The Complex Engineering of Underground Ant Cities
Look at an anthill and you'll just see a mound of dirt. But dig a little deeper, and you'll discover the architectural and engineering wonders of an underground ant city. These underground networks can house millions of ants, go as far down as 25 feet (7.6 meters), and last decades.
So it's little surprise that scientists at Caltech decided to study ants' construction behaviors not only to better understand the lives of ants but to also see if we can learn a skill or two from these tiny insects and improve our underground digging abilities — something that could be useful for mining, subways or underground farming.
The study was published in the journal PNAS.
A look at how ants build their underground burrows
The Caltech team, led by Jose Andrade, the George W. Housner professor of civil and mechanical engineering at Caltech, closely observed ants' behaviors to understand how they were deciding to build their constructions.
Asking Joe Parker, the assistant professor of biology and biological engineering at Caltech, to join their team, the scientists cultured ants and put them in little cups filled with soil so that they could then put them in an X-ray imager.

The team was able to create 3D scans of the inner tunnels the ants had created in the cups, and create simulations of their progress. In doing so, Andrade and his team realized the ants followed a few patterns:
1. They were efficient: They dug their tunnels along the sides of the cups and as straight as possible, minimizing any extra work.
As Andrade stated "That makes sense because a straight line is the shortest path between two points. And with them taking advantage of the sides of the container, it shows that the ants are very efficient at what they do."

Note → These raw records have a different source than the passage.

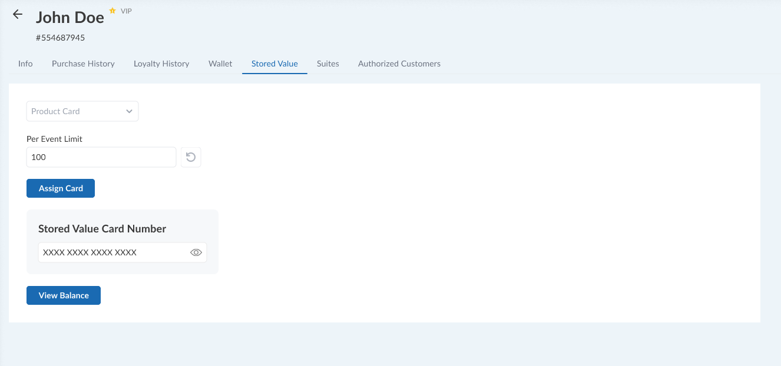781x366 pixels.
Task: Select the Wallet tab
Action: (220, 64)
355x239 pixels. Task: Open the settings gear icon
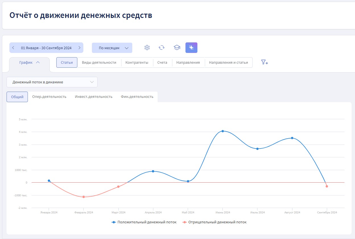[147, 48]

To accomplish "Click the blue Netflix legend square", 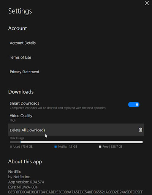I will click(55, 147).
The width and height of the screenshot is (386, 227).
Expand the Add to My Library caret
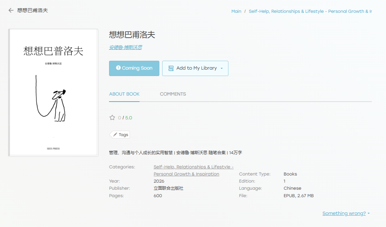[222, 69]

2. They dug their tunnels as steeply as possible without exceeding the steepness, perfectly abiding by the laws of physics — otherwise, the tunnels would collapse and the ants would die.

And the third, and final, discovery the team made was something that could serve humans with their underground digging techniques:
3. As they remove grains of soil, they naturally rearrange the force chains in the tunnel.
This means that as they work, they create little cocoons around themselves, which reinforce the existing walls of the tunnel, and which relieve pressure from the grains at the section of the tunnel where the ants are working, making it easier for the ants to safely remove them.
"It's been a mystery in both engineering and in ant ecology how ants build these structures that persist for decades," Parker said. "It turns out that by removing grains in this pattern that we observed, the ants benefit from these circumferential force chains as they dig down."
One of the most fascinating discoveries of this study is that the ants don't appear to even be aware of their work methods, it just comes naturally to them.